Given data:

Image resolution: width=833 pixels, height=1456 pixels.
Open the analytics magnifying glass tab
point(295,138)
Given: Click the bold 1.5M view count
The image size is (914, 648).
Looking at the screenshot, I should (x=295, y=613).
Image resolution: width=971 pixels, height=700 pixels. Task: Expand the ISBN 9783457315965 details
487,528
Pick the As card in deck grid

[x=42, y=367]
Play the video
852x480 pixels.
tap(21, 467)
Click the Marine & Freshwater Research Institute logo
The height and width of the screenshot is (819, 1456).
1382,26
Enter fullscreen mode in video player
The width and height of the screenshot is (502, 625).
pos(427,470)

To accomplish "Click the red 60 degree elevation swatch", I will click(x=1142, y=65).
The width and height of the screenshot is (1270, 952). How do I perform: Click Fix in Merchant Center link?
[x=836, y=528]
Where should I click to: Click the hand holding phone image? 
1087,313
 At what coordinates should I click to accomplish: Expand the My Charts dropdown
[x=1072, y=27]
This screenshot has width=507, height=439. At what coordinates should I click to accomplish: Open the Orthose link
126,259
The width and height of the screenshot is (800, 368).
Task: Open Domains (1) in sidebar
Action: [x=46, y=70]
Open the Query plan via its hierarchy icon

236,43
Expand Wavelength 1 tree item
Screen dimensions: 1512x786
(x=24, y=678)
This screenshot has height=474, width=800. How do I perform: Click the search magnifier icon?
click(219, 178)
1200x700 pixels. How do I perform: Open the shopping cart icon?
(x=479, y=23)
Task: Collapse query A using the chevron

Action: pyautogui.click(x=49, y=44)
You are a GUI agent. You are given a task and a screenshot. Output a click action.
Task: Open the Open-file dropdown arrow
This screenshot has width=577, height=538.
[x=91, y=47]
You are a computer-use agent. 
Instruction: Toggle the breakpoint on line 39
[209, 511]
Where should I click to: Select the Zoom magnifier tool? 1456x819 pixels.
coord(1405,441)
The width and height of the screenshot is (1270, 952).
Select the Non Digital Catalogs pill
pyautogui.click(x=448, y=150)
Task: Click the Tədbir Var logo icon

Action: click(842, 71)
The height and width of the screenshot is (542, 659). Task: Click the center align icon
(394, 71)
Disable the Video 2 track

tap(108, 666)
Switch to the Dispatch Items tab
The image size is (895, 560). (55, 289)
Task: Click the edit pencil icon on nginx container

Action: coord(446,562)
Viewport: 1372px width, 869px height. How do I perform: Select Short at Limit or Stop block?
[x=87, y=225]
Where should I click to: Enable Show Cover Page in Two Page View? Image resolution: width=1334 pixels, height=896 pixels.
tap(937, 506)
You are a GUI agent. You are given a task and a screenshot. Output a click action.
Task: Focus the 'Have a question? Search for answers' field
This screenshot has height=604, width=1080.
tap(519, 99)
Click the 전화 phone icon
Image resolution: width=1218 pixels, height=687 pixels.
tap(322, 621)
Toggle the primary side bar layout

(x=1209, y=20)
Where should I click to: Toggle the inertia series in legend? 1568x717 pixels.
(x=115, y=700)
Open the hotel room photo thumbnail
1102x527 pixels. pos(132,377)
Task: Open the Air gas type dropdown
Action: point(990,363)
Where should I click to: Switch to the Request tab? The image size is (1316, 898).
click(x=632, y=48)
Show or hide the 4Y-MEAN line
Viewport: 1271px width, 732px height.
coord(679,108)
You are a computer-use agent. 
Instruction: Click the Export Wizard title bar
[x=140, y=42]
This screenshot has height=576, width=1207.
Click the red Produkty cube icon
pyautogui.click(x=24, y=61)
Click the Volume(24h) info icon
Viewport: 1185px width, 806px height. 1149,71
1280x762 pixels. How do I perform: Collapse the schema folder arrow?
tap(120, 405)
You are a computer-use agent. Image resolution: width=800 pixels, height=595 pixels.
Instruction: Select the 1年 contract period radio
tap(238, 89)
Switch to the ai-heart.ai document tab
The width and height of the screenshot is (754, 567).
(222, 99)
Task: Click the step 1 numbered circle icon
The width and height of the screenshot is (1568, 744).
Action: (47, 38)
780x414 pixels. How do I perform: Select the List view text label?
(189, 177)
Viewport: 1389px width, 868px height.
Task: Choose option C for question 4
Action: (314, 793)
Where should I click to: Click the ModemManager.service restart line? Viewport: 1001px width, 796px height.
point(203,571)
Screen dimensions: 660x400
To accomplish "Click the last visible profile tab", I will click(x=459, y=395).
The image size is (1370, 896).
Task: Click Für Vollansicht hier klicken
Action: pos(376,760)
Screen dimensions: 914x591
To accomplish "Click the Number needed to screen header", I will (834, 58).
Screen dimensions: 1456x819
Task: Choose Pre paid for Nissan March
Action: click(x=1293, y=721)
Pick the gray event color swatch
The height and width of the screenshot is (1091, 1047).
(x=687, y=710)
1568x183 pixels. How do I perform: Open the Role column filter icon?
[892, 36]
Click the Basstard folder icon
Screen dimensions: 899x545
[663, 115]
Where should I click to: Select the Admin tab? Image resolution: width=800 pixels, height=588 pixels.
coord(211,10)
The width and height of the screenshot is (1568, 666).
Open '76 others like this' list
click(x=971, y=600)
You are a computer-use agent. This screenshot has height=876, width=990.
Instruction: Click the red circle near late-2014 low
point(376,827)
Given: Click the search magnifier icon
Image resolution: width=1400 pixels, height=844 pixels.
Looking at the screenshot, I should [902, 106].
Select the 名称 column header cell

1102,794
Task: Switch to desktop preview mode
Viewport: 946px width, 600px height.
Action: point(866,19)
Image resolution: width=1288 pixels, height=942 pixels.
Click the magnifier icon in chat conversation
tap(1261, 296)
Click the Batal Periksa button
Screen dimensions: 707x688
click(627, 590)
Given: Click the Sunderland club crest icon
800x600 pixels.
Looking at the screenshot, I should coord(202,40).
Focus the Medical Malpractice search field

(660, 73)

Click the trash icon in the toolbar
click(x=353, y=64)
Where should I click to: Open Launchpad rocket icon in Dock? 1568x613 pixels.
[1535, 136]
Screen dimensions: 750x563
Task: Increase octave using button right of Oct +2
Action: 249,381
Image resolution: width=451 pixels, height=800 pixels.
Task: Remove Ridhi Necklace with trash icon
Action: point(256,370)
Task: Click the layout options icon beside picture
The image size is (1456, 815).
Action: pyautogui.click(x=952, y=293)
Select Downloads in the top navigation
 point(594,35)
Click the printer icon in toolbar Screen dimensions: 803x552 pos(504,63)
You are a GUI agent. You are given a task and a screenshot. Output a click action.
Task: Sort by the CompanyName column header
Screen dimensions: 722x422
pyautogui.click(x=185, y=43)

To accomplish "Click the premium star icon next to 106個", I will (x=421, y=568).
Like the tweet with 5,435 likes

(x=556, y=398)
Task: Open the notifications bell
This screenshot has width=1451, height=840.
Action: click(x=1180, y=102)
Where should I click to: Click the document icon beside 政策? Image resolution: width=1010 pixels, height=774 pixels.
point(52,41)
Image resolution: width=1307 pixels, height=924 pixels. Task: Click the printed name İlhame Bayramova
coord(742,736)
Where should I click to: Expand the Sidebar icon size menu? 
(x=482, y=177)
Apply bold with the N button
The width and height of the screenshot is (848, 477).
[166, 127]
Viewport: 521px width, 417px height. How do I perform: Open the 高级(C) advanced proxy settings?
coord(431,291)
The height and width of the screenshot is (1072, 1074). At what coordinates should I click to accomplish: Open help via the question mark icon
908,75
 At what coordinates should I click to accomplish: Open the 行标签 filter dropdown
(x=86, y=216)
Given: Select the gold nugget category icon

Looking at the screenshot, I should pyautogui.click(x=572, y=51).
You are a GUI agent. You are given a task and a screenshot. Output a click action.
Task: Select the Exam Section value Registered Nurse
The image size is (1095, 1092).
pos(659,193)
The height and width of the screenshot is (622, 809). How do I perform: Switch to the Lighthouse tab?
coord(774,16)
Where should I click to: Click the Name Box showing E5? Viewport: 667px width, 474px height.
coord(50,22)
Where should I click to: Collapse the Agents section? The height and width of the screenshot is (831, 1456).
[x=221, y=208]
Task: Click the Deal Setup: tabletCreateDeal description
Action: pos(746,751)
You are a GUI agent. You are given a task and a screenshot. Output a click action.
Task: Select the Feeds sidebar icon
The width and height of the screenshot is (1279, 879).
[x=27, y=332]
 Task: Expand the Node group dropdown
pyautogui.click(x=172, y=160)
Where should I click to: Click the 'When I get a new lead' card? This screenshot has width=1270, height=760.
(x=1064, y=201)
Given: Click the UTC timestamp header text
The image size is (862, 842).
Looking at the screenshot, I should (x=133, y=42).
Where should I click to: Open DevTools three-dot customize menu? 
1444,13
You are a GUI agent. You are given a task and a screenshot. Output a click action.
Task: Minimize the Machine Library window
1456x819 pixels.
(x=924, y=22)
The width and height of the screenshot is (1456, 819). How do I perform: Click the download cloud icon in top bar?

Requirement:
Render the entries starting at the line that contains "Where should I click to: Open DevTools" and ending at the last line of the entries as a JSON list of strings, one string per line, leaving out blank lines.

Complete response:
[
  "Where should I click to: Open DevTools three-dot customize menu? ",
  "1444,13",
  "You are a GUI agent. You are given a task and a screenshot. Output a click action.",
  "Task: Minimize the Machine Library window",
  "1456x819 pixels.",
  "(x=924, y=22)",
  "The width and height of the screenshot is (1456, 819). How do I perform: Click the download cloud icon in top bar?"
]